Amazing news  :o Running the new corridor via Alderley will also see added benefits for the FG line and interesting to note urban services planned specifically for the GC and SC  :-t

I would suggest, however, they they investigate building the subway all the way to Hamilton with provisions for an extension to Bulimba. Considering BCC's concerns about traffic on KSD, this would go some way to at least curbing private car use in the area.




#Metro

Looks like the unlikeliest of characters have no choice but to jump on board too.
Thanks for their support!

QuoteBrisbane City Council and the RACQ last night both firmly backed the State Government plan for a new rail line from Strathpine to Alderley.

The new "north-west line" running from Strathpine to Alderley was a feature of yesterday's new 20-year-plan for transport planning for South East Queensland.
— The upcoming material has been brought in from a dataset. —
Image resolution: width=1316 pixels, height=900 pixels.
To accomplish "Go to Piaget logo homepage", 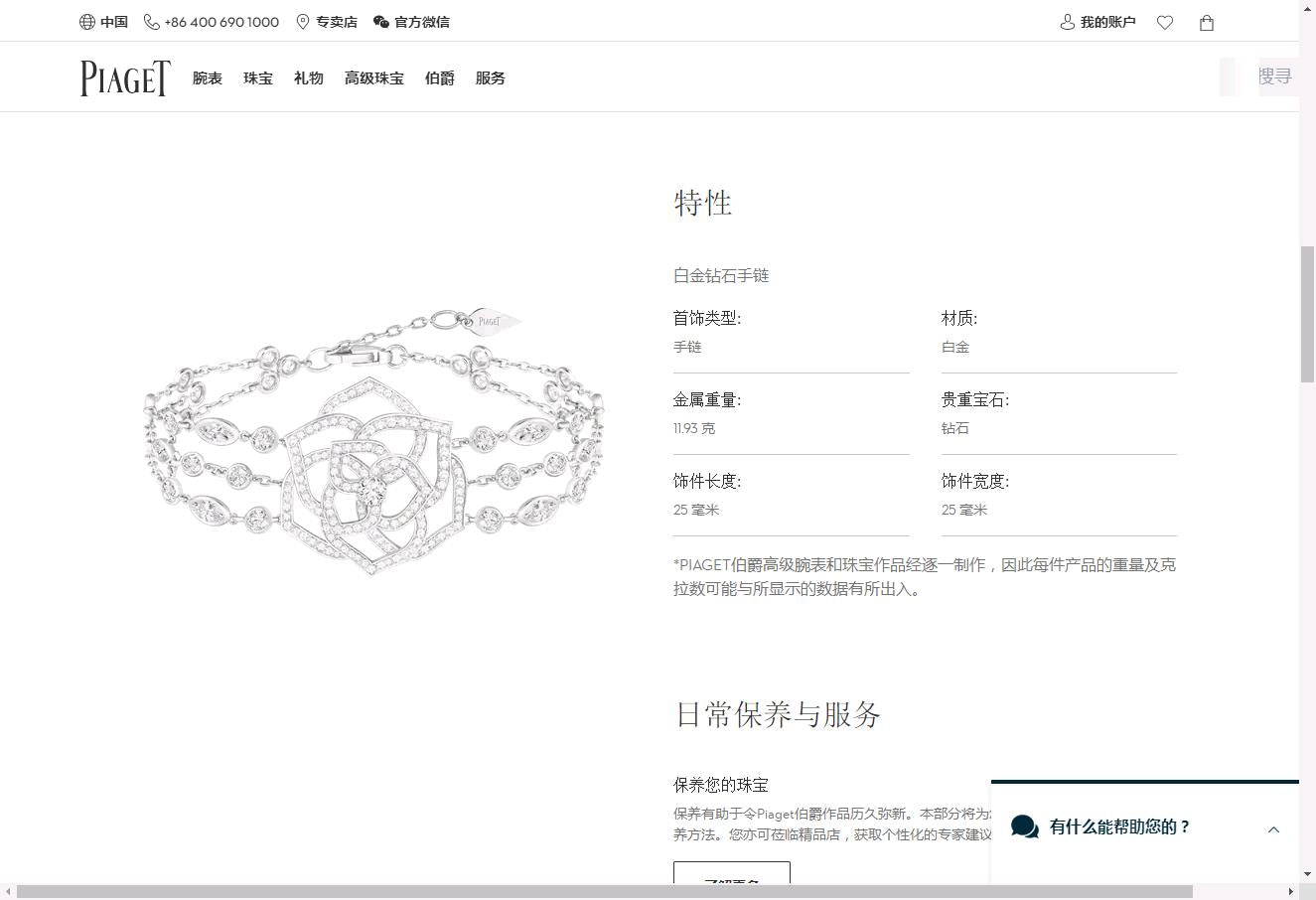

Until recently it had been viewed only as a road tunnel project, under the State Government's Western Brisbane Transport Network Investigation.
8)

[...]

Quote
Lord Mayor Campbell Newman said he was very frustrated not to have seen the Connecting Queensland 2031 document before it was released yesterday.

"But having said that, I am right behind this and I really am ready to support it," Cr Newman said.

"But what people want to know is: 'what is going on, what are you going to do?'," he said.

He urged the State Government to move quickly on the proposed rail project.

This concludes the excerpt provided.